Thousands of evacuees remain unsure if their homes are still standing or if they will have jobs to return to. As one woman told CBC, referring to her partner and herself, “We were six months without work. We just got back on our feet, so now it is a new start.”
Even prior to the wildfire, unemployment in Alberta was rising sharply and was higher than the Canadian average for the first time since the 1980s. Statistics Canada reported on Friday that total employment in Alberta dropped by 20,800 in April.

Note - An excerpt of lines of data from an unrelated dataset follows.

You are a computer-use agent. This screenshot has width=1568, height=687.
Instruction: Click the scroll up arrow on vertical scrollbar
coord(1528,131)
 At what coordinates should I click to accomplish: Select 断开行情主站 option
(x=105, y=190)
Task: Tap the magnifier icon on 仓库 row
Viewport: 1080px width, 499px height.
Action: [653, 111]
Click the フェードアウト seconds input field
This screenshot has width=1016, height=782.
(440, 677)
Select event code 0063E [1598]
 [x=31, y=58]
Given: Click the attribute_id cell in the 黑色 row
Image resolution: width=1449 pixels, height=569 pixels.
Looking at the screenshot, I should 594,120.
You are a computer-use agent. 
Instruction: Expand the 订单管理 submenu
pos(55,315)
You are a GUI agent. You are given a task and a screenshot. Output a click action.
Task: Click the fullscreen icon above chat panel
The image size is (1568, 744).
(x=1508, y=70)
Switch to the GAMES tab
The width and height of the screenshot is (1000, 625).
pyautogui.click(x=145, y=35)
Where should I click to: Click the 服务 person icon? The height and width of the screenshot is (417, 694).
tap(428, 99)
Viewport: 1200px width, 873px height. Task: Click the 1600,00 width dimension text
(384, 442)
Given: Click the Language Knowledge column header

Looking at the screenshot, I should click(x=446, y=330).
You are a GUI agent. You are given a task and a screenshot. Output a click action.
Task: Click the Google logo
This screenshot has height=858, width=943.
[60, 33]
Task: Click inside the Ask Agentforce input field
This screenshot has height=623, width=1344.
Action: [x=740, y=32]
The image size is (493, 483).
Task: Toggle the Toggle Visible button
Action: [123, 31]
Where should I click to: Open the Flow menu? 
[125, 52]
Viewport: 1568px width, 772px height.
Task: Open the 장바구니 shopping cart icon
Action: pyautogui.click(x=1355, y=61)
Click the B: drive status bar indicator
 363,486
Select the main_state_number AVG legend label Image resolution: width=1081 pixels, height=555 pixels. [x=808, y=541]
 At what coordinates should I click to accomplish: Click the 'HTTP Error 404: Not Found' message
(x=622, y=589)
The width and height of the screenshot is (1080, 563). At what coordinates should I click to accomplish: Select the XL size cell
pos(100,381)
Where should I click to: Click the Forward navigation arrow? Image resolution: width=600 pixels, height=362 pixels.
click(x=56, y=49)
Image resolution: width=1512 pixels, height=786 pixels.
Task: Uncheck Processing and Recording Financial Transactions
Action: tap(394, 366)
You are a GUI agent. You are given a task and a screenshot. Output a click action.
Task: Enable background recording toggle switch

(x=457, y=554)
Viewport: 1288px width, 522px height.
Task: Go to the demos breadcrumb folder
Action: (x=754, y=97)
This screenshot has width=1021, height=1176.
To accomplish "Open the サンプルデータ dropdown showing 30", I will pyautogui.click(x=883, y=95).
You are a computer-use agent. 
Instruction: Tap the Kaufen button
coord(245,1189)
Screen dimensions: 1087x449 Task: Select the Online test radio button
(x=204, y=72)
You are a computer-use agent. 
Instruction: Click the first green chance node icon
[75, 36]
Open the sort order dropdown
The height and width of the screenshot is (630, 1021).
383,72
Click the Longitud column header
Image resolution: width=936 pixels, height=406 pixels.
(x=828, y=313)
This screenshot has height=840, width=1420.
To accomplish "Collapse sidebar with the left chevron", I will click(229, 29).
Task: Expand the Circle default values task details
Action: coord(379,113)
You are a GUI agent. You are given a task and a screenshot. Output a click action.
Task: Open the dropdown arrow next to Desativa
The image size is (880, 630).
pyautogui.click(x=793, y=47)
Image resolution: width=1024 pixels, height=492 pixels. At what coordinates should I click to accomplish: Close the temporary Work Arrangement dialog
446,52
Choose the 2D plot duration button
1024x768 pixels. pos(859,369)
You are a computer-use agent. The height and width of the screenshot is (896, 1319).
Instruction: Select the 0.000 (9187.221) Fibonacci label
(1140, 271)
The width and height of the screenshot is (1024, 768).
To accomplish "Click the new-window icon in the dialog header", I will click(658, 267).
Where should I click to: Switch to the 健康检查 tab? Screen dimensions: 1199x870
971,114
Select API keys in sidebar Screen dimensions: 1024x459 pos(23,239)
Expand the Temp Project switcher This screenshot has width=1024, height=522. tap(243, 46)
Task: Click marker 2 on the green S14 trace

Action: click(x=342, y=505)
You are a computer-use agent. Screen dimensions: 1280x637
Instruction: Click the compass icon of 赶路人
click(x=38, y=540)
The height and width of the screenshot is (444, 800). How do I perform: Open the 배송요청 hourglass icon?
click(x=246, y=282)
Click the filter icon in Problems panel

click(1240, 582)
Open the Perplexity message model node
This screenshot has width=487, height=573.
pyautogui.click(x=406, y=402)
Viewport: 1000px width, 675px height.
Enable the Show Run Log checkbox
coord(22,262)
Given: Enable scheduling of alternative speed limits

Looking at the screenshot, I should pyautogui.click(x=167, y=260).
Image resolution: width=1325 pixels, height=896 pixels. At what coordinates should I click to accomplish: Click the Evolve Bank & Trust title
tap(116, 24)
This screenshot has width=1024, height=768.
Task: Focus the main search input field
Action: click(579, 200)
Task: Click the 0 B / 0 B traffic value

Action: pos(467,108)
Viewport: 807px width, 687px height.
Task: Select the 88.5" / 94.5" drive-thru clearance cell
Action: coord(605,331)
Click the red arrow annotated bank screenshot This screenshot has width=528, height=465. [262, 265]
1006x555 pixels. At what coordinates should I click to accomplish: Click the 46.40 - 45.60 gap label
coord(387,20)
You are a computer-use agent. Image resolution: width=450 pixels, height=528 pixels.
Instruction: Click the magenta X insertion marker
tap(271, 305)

Many of the residents evacuated from Fort McMurray are among the most vulnerable sections of the population. Workers from outside Canada were brought in to fill low-wage jobs in Fort McMurray in catering, retail and childcare. Due to Canada’s reactionary “temporary foreign worker” laws, a significant number of these immigrants now face the prospect of being expelled from the country. The “temporary foreign worker” regulations stipulate that a worker is bound to his or her employer, meaning that if companies have been put out of business or cannot pay their “foreign workers,” they lose their entitlement to stay in the country.
Some of the Syrian refugees taken in by Canada also lived in the city. Abdul Almouazan and eight other family members were forced to flee Fort McMurray and are now being housed at the Al-Rashid Mosque in Edmonton along with 140 other evacuees, including refugees from Somalia.